In the context of providing services on behalf of companies that reside in the European Union or are otherwise subject to the GDPR, but also in cases where one is part of a business group and needs access to data for management and control activities, the issue of data transfer must be addressed. In the first scenario, the solution resorted to in most cases is to enter into standard data protection clauses, in which there is an effective contractual regulation of the relationship between the various parties (importer and exporter of the personal data) so that a threshold of protection similar to that provided for by the GDPR is granted. In the second scenario, on the other hand, binding corporate rules are usually used, which define the internal rules of the business group for handling personal data but are subject to approval by a supervisory authority.
All this, it is clear, translates into operational costs, also in terms of time for the preparation of such instruments. All of which, however, would be drastically reduced in the case of an adequacy decision.
What advantages for Monegasque companies?
In the event of an adequacy decision, the main advantage for Monegasque companies would not only be limited to cost savings, but would also extend to an increased ability to position themselves within the European and international market. The element of the positive perception that other operators may have when interacting with a subject residing within a country for which there is an adequacy decision is particularly relevant, and also increases in value in the event that activities of particular value are carried out due to the quantity and quality of the personal data involved.

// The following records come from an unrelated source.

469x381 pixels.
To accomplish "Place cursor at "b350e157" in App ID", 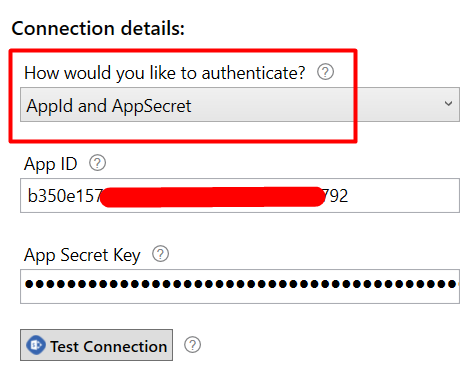I will point(64,196).
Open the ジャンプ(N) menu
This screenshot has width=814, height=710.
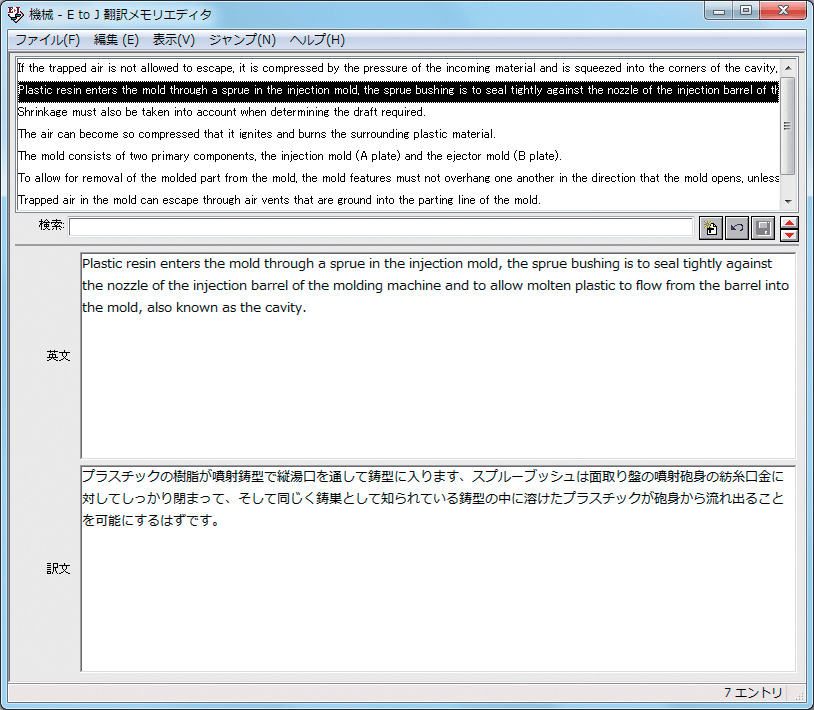242,40
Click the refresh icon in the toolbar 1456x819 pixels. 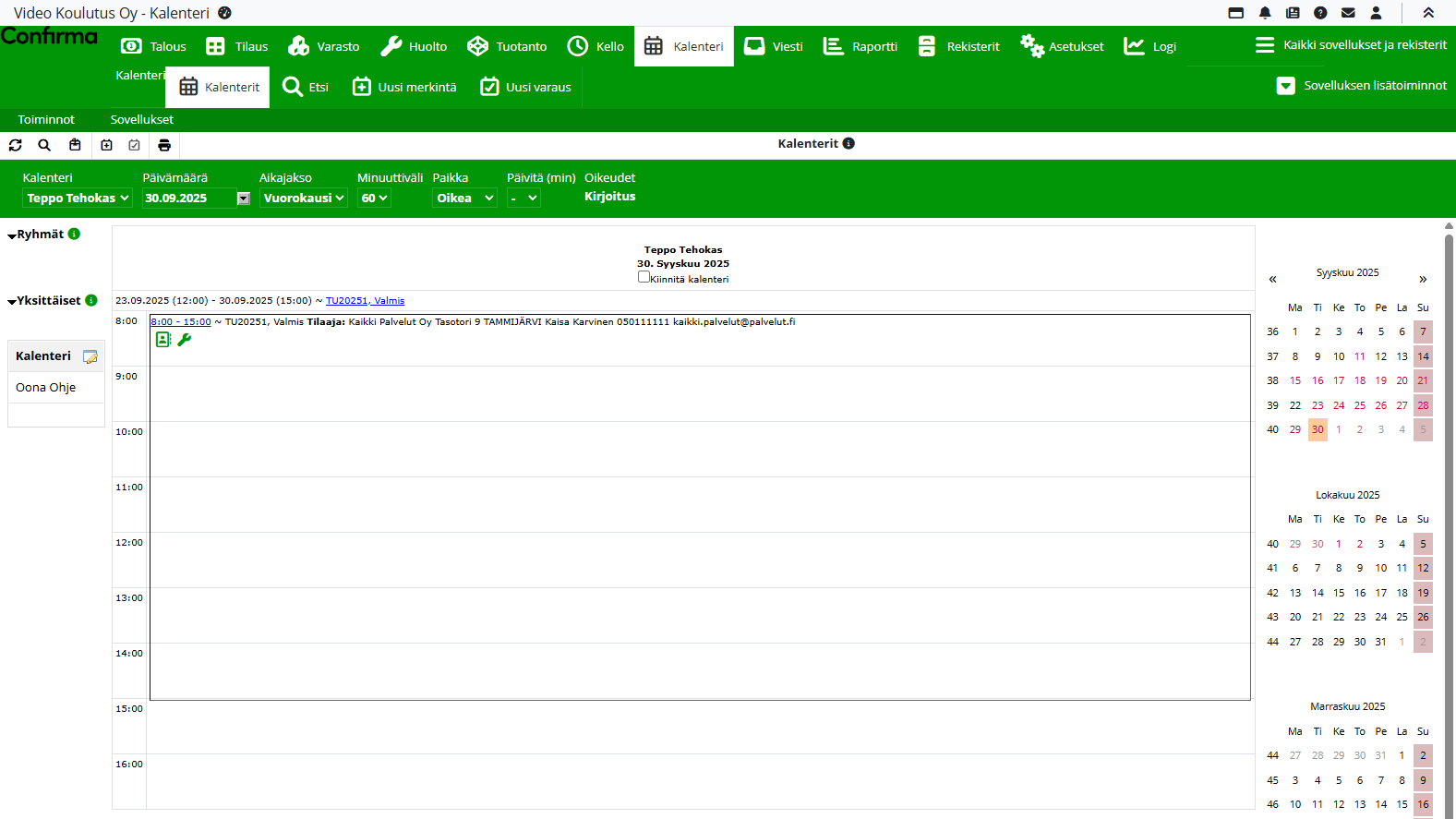[16, 145]

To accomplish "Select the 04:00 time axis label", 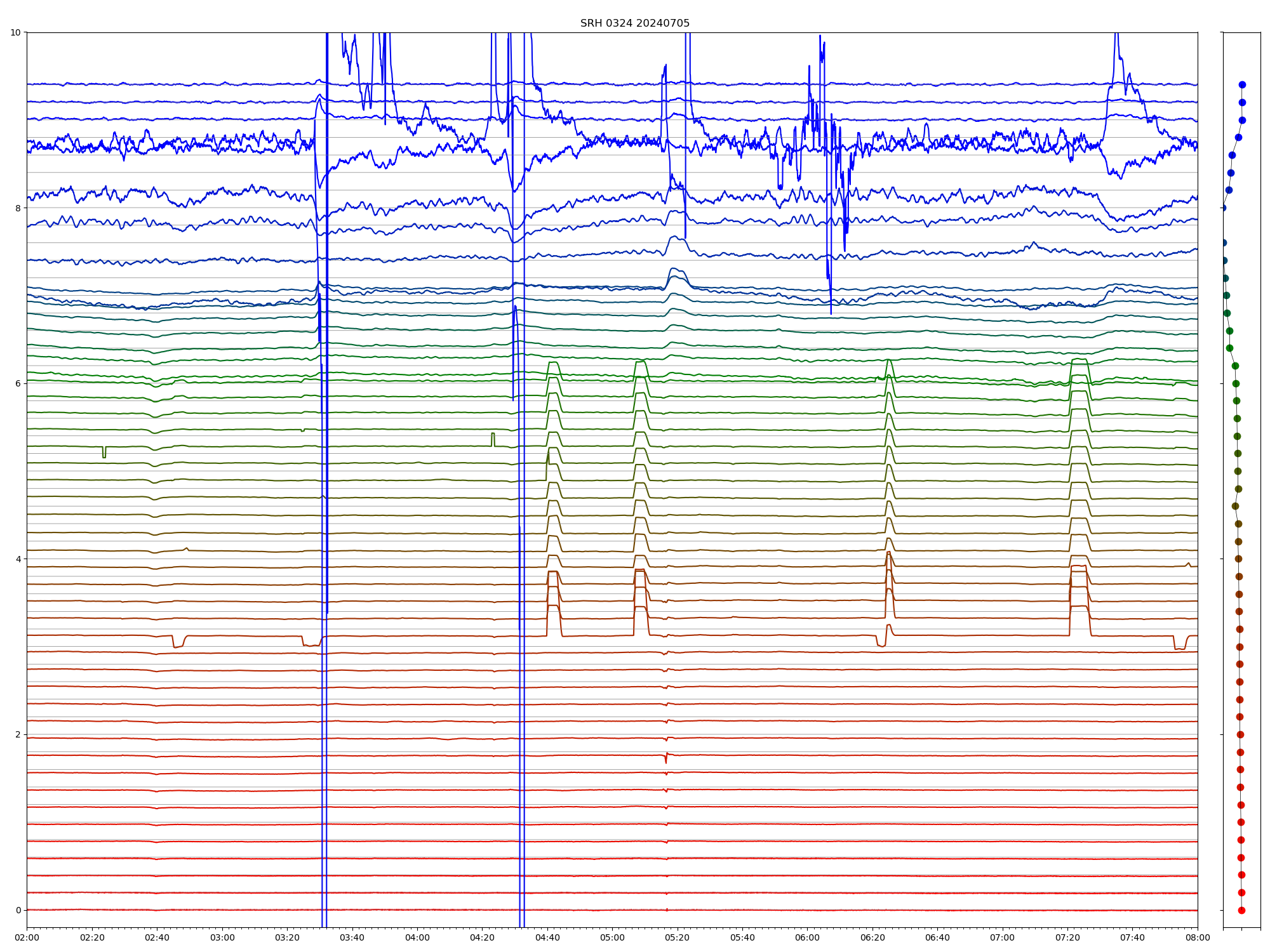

In addition, costs would also be lowered for entities that choose to export data to an entity residing in Munich as they would be exempted from having to carry out (and update) risk assessments for the data transfer as this has already been done, upstream, by the European Commission.
The political decision to align with the principles of European data protection law seems to have opened the door to future scenarios of unquestionable value. Above all, in the field of innovation and competitiveness.